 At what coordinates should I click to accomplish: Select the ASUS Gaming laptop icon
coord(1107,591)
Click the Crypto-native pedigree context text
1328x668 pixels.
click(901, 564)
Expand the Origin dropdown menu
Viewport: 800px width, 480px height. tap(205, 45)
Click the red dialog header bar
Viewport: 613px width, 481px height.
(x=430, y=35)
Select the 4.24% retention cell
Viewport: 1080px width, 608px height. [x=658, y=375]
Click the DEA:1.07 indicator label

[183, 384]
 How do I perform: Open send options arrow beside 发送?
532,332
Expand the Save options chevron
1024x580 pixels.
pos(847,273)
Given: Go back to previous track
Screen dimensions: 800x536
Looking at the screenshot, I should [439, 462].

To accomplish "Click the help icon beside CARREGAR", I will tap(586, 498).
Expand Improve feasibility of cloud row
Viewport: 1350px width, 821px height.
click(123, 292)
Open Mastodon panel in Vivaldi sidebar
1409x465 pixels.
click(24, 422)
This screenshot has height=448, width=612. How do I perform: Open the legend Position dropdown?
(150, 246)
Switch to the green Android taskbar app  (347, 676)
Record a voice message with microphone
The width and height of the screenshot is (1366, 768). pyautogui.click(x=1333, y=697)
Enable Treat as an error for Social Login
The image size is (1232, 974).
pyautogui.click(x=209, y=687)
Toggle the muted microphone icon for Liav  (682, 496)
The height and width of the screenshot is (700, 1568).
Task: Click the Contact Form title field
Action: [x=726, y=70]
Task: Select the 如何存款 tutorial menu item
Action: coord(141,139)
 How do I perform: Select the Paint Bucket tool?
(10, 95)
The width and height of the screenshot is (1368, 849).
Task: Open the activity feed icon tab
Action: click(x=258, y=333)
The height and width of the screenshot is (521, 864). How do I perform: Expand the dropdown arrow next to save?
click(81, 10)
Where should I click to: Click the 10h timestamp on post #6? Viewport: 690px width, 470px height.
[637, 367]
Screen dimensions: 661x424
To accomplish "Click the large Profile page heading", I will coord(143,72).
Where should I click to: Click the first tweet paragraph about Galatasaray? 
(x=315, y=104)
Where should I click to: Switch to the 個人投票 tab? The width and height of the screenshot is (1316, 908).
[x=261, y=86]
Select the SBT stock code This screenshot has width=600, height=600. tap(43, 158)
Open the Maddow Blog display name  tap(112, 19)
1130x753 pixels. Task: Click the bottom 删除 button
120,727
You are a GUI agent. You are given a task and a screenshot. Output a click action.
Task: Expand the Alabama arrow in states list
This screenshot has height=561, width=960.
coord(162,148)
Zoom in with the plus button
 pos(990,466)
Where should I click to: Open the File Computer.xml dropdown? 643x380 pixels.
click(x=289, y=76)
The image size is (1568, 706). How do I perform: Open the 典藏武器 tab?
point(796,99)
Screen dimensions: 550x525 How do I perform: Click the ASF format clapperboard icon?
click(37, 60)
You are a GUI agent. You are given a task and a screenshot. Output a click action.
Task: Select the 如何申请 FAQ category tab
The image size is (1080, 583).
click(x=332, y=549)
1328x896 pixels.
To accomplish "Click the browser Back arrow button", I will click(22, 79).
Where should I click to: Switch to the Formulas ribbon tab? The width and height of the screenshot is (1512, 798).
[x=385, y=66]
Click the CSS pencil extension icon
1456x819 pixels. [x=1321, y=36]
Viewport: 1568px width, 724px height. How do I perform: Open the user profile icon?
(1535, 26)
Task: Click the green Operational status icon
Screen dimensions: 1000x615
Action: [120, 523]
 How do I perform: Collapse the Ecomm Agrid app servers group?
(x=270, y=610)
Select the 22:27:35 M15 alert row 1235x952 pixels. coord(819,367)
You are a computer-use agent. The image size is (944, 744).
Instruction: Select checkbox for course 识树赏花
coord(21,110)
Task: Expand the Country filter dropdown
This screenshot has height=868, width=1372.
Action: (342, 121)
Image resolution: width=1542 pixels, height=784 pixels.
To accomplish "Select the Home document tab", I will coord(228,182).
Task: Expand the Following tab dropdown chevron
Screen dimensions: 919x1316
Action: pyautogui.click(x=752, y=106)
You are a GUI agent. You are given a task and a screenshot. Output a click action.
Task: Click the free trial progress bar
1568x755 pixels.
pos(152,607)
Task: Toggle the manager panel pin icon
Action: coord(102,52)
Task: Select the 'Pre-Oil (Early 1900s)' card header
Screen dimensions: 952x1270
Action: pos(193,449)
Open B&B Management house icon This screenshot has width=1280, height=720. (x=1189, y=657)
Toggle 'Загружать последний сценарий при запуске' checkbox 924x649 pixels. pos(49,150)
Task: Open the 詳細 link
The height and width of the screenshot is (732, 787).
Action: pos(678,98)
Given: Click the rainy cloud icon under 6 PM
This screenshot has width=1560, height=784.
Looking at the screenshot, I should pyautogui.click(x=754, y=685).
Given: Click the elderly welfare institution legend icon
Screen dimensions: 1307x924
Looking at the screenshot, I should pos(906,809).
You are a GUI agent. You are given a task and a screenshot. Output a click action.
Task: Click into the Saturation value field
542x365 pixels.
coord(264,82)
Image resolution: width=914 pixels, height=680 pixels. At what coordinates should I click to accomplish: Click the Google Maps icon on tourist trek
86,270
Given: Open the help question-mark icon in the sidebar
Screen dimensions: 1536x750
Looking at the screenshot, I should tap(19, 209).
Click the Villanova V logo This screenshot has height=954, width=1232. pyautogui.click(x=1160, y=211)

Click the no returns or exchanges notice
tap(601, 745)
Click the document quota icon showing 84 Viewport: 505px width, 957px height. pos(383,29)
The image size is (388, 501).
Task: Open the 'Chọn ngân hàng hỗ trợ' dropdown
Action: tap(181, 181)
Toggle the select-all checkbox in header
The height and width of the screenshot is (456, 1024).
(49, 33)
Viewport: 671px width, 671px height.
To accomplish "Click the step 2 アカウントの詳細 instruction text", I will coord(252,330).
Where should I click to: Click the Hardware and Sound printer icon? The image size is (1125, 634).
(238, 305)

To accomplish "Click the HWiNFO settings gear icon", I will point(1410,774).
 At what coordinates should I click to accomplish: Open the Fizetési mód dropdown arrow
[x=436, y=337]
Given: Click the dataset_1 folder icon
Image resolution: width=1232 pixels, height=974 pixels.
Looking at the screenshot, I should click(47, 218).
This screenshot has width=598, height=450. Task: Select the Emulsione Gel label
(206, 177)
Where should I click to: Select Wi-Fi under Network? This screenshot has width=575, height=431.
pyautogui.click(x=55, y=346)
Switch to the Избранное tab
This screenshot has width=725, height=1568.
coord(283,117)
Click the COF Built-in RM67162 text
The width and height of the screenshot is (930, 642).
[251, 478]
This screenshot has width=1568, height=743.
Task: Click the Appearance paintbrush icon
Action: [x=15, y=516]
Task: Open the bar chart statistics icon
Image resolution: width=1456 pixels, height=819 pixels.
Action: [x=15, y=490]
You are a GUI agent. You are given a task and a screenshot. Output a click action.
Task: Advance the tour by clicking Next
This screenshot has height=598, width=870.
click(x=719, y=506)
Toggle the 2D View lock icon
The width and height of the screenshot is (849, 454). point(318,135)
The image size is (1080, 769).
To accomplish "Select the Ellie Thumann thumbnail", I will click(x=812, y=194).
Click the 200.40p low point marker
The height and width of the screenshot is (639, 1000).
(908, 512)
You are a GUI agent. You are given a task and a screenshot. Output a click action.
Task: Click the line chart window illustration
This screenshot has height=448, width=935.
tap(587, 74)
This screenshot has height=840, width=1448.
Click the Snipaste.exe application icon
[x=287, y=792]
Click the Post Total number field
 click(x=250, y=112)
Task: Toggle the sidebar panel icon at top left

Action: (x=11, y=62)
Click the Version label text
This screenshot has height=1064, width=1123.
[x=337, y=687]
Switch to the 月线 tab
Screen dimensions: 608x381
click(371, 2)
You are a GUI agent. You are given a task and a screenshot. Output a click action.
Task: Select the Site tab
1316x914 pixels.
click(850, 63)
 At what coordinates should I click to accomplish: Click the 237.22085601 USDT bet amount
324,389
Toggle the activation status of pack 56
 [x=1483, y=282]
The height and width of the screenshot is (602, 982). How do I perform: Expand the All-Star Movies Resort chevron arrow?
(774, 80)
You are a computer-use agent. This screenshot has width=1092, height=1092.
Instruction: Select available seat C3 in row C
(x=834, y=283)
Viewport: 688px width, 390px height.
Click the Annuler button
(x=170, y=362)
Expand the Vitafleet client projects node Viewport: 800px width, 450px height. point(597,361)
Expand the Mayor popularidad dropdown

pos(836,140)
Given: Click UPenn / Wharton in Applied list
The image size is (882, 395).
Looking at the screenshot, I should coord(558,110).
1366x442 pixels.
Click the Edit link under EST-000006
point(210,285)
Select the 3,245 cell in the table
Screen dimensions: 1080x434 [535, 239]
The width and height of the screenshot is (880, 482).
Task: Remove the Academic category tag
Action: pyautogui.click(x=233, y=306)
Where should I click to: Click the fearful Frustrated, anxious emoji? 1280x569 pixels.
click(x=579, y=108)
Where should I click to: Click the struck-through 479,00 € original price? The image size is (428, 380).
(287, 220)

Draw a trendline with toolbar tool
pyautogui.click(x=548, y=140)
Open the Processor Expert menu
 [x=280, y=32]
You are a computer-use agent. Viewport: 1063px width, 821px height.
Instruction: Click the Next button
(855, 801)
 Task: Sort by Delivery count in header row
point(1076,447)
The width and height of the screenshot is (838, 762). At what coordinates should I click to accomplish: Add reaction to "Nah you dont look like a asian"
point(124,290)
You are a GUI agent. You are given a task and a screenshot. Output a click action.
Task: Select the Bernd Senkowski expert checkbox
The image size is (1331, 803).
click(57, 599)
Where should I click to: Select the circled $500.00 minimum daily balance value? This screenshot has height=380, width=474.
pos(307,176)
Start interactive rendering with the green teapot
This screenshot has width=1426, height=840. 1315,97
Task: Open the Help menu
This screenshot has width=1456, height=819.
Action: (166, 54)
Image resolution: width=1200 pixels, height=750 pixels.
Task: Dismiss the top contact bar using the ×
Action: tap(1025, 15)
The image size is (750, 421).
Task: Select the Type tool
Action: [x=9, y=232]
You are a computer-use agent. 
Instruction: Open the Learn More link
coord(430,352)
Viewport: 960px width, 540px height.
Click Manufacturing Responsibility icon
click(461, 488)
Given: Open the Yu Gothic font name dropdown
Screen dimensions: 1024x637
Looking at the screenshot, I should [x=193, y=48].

> [Aim]:
Rewrite as a numbered list, with blank lines omitted, every line of the entries from the one containing "Where should I click to: Switch to the Formulas" down to the one containing "Select the 22:27:35", both included.

> [Answer for this exercise]:
1. Where should I click to: Switch to the Formulas ribbon tab? The width and height of the screenshot is (1512, 798).
2. [x=385, y=66]
3. Click the CSS pencil extension icon
4. 1456x819 pixels. [x=1321, y=36]
5. Viewport: 1568px width, 724px height. How do I perform: Open the user profile icon?
6. (1535, 26)
7. Task: Click the green Operational status icon
8. Screen dimensions: 1000x615
9. Action: [120, 523]
10.  How do I perform: Collapse the Ecomm Agrid app servers group?
11. (x=270, y=610)
12. Select the 22:27:35 M15 alert row 1235x952 pixels. coord(819,367)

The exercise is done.